AKu duduk di kursi plastik berwarna biru dengan pikiranku yang berkecamuk dan degub jantung yang berdetak semakin kencang. Aku . Aku memeluk tas ransel itu kuat-kuat untuk mengurangi kegelisahan hatiku. Aku menggigit bibirku untuk menahan tangisku yang akan keluar. Aku langitkan doa pada Illahi Rabbi agar aku selalu dalam lindunganNya. Pikiranku melayang ke sana ke mari. Air mataku mulai tak bisa ku tahan, mengalir menetes ke tas ranselku. .
Aku membanyangkan suamiku yang berada di atas sajadah dengan muka yang masih pucat. Sejak masalah menimpa, kondisi kesehatan suaminya terus menurun. Tubuhnya kurus kering. Mukanya pucat. Tatapannya sayu. Hidup seakan tak bersemangat lagi. Mengingat itu,….Aku menangis.
Aku juga membayangkan suamiku yang berada di ruangan ini dari jam 08.000 pagi sampa malam. Betapa tersiksanya suamiku saat itu.
Handphone di ranselku berdering. Tangisku terhenti. Aku mengambil sarung tangan untuk ku gunakan mengusap sisa-sisa air mataku. Aku berusaha tidak ketahuan menangis ketika menjawab telepon. Aku tahu bahwa yang menelpon itu adalah ayahku. Ayah yang selalu ada untukku bagaimapun keadaanku. Aku menjawab telepon ayahku seakan tidak terjadi apa. Aku ingin membuat ayahku tennag denga suaraku yang terdengar biasa-biasa saja. AKu tidak mau ayahku tahu bahwa aku sedang berada dalam ruang yang kecil, panas dan dibiarkan duduk berlama-lama menunggu orang yang hendak ku temui.
Suara di ujung telepon terdengar justru terdengar parau. Rupanya suara itu disertai tangis. Dadaku serasa sesak mendengar suara itu. Suara itu adalah suara ayahku. Suaranya terbata-bata. Aku tidak pernah melihatnya atau mendengarnya menangis karena aku.
“Di mana kamu, Nak!” Kamu jangan ke mana-mana, Nak! Pulang ke rumah, ya!”kata-kata ayahku terus saja sampai aku tak punya kesempatan untuk menjawabnya.
Ayahku rupanya khawatir jika karena masalah itu, aku tidak pulang ke rumah.
Ayah, ” Aku berada di ruangan, menunggu orang yang akan aku temui. Aku sendiri di sini. Mas, menunggu di rumah.”

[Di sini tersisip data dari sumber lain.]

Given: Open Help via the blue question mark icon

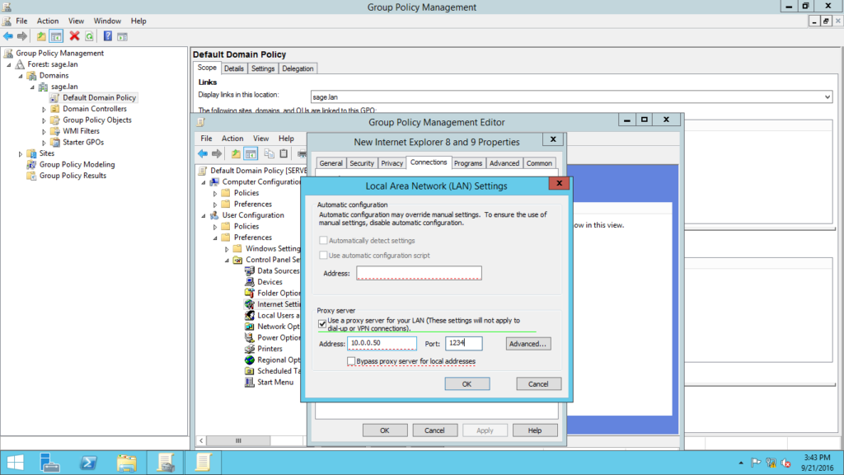Looking at the screenshot, I should [x=108, y=36].
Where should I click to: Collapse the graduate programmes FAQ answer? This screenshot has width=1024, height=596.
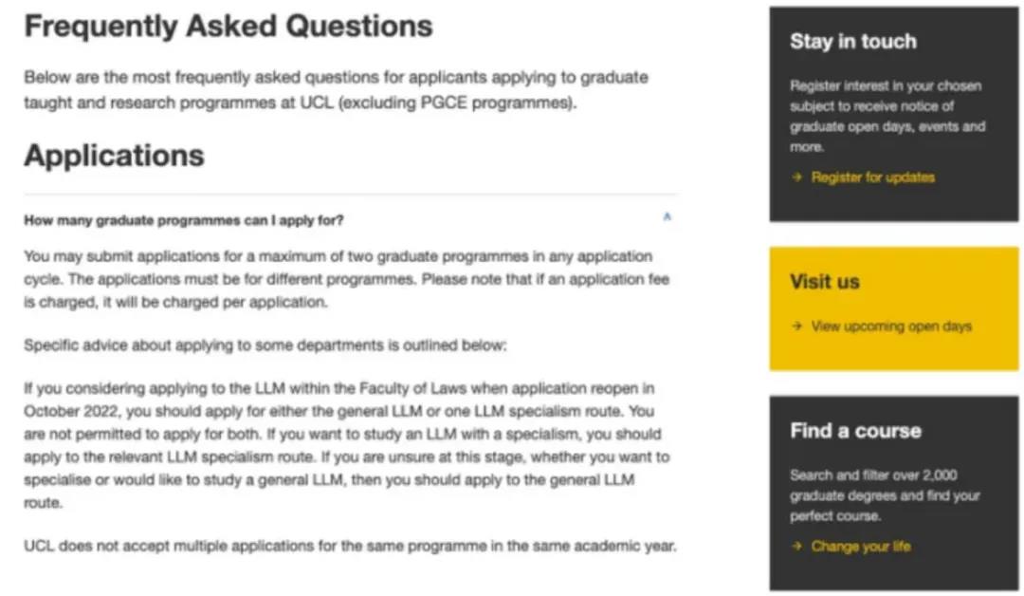(667, 216)
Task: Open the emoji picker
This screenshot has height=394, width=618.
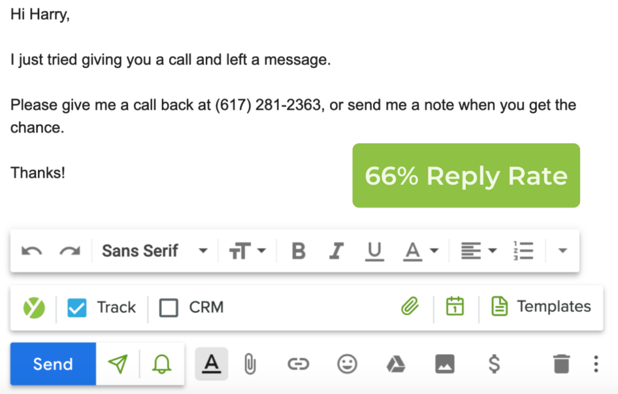Action: click(347, 364)
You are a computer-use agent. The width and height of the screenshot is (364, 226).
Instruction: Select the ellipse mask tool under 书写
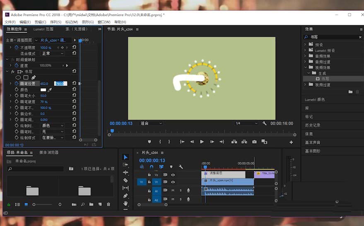pyautogui.click(x=18, y=77)
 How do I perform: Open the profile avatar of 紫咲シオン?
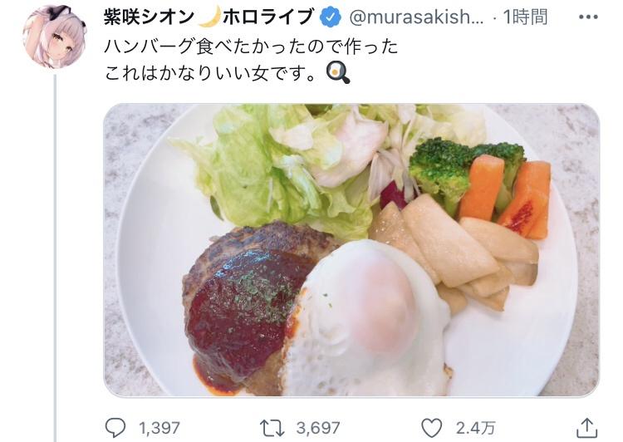[x=55, y=37]

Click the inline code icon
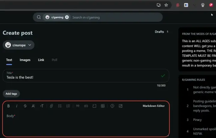click(x=86, y=106)
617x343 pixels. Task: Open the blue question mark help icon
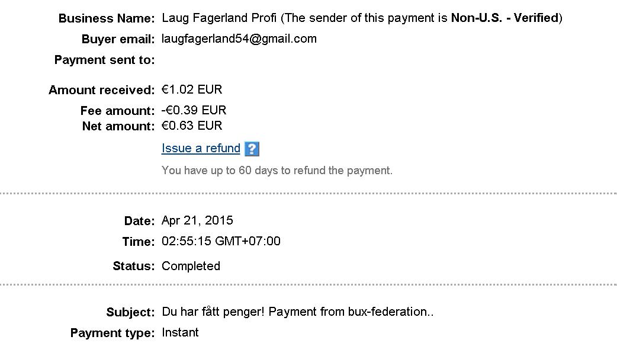tap(252, 149)
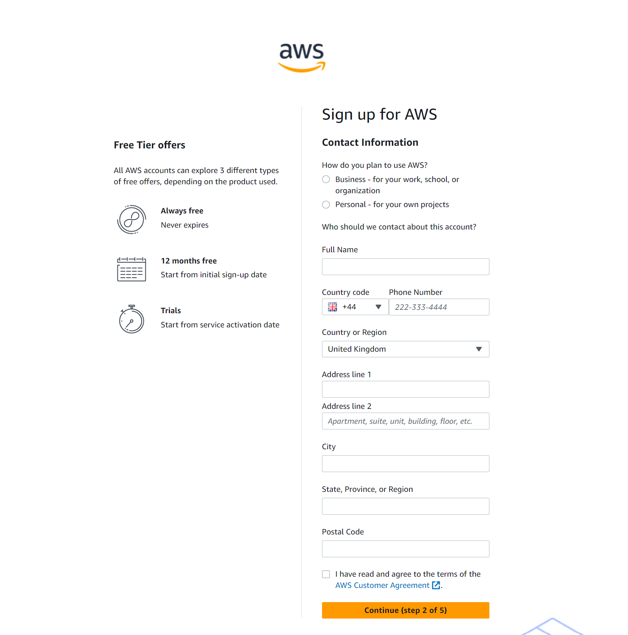Screen dimensions: 628x635
Task: Open the AWS Customer Agreement link
Action: pos(382,585)
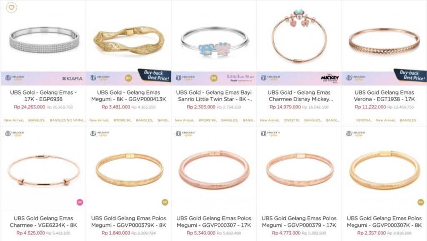Viewport: 427px width, 241px height.
Task: Click the Little Twin Stars logo
Action: click(x=241, y=78)
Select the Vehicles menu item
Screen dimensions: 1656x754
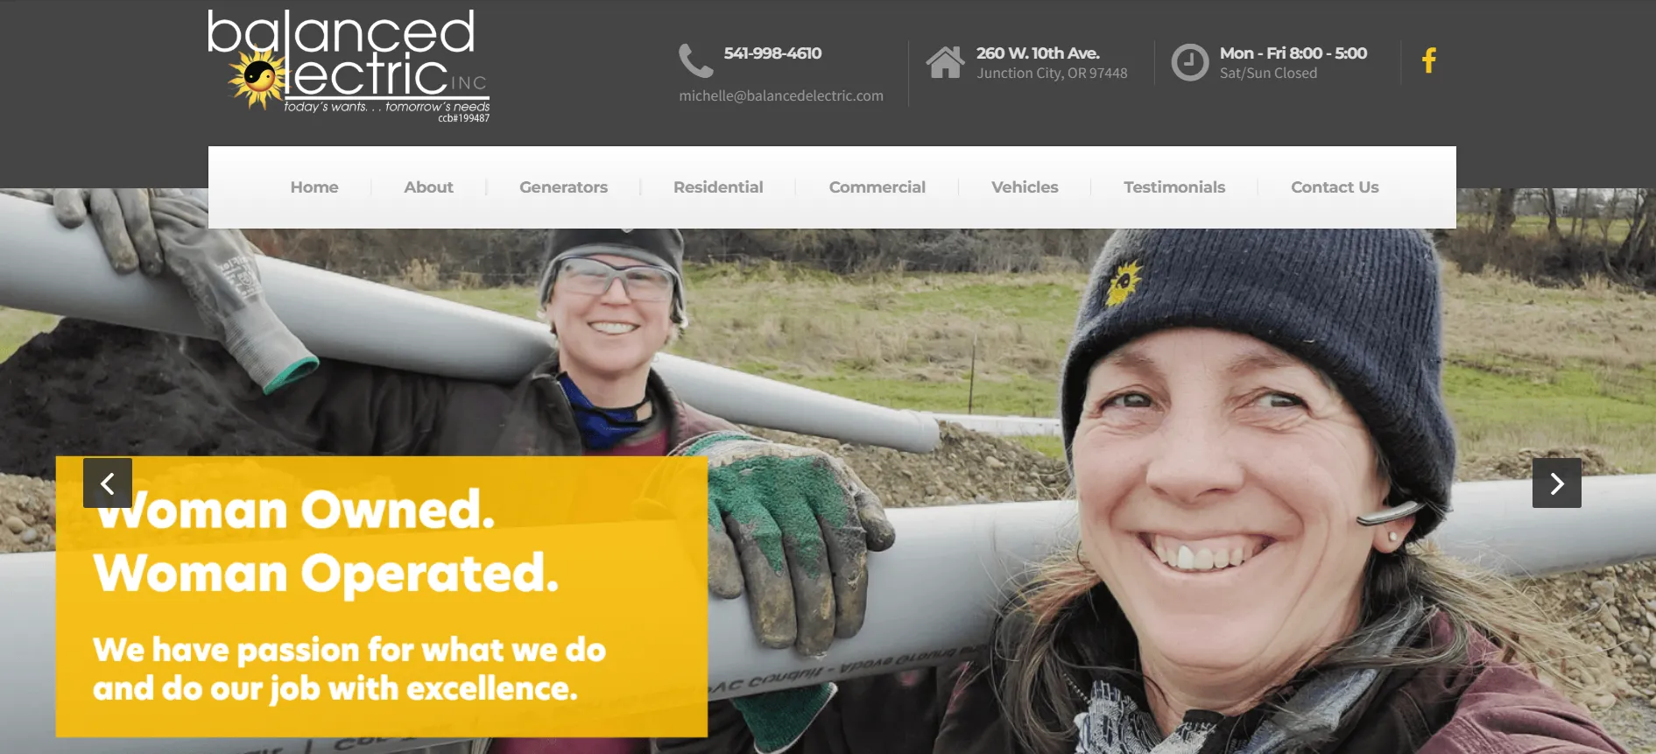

Tangis ayahku semakin menjadi-jadi ketika aku mengatakan bahwa aku sendiri di sini.
Ruangan kecil itu menjadi saksi, bahwa aku pernah ada di ruangan itu demi memperjuangkan keluargaku. Segala caci maki, hujatan, pengihanan dan penzoliman aku terima di sana. Ruangan yang merupakan bagian dari ruangan kerja suamiku sebelum purnatugas, dua tahun sebelumnya.